-- Task directions --
Repeat the records word for word.
*** Extracted entries Section Begins ***
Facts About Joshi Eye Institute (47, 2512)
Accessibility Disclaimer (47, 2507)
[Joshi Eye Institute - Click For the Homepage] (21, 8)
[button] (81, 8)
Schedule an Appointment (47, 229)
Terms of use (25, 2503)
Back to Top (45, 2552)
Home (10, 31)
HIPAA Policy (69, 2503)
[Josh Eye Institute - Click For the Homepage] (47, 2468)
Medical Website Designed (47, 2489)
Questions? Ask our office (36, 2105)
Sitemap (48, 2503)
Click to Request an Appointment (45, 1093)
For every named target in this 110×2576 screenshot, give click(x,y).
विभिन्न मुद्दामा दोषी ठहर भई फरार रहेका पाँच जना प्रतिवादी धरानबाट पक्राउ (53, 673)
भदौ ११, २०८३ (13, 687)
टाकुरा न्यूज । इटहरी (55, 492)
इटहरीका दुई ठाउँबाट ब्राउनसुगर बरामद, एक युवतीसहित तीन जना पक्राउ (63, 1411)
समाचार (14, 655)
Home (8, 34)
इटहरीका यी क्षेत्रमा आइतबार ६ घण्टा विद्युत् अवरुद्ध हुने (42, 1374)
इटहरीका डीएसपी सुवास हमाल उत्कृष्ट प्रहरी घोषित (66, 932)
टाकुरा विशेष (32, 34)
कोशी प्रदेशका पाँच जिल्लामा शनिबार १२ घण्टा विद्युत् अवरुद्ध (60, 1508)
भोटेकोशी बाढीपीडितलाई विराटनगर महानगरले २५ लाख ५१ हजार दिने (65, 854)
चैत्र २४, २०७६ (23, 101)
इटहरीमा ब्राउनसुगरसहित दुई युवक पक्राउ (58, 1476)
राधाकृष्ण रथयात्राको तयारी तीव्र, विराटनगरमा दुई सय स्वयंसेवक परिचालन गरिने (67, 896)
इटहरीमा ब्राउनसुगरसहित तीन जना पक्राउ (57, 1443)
*** Extracted entries Section Ends ***
-- Written response --
Facts About Joshi Eye Institute (47, 2512)
Accessibility Disclaimer (47, 2507)
[Joshi Eye Institute - Click For the Homepage] (21, 8)
[button] (81, 8)
Schedule an Appointment (47, 229)
Terms of use (25, 2503)
Back to Top (45, 2552)
Home (10, 31)
HIPAA Policy (69, 2503)
[Josh Eye Institute - Click For the Homepage] (47, 2468)
Medical Website Designed (47, 2489)
Questions? Ask our office (36, 2105)
Sitemap (48, 2503)
Click to Request an Appointment (45, 1093)
For every named target in this 110×2576 screenshot, give click(x,y).
विभिन्न मुद्दामा दोषी ठहर भई फरार रहेका पाँच जना प्रतिवादी धरानबाट पक्राउ (53, 673)
भदौ ११, २०८३ (13, 687)
टाकुरा न्यूज । इटहरी (55, 492)
इटहरीका दुई ठाउँबाट ब्राउनसुगर बरामद, एक युवतीसहित तीन जना पक्राउ (63, 1411)
समाचार (14, 655)
Home (8, 34)
इटहरीका यी क्षेत्रमा आइतबार ६ घण्टा विद्युत् अवरुद्ध हुने (42, 1374)
इटहरीका डीएसपी सुवास हमाल उत्कृष्ट प्रहरी घोषित (66, 932)
टाकुरा विशेष (32, 34)
कोशी प्रदेशका पाँच जिल्लामा शनिबार १२ घण्टा विद्युत् अवरुद्ध (60, 1508)
भोटेकोशी बाढीपीडितलाई विराटनगर महानगरले २५ लाख ५१ हजार दिने (65, 854)
चैत्र २४, २०७६ (23, 101)
इटहरीमा ब्राउनसुगरसहित दुई युवक पक्राउ (58, 1476)
राधाकृष्ण रथयात्राको तयारी तीव्र, विराटनगरमा दुई सय स्वयंसेवक परिचालन गरिने (67, 896)
इटहरीमा ब्राउनसुगरसहित तीन जना पक्राउ (57, 1443)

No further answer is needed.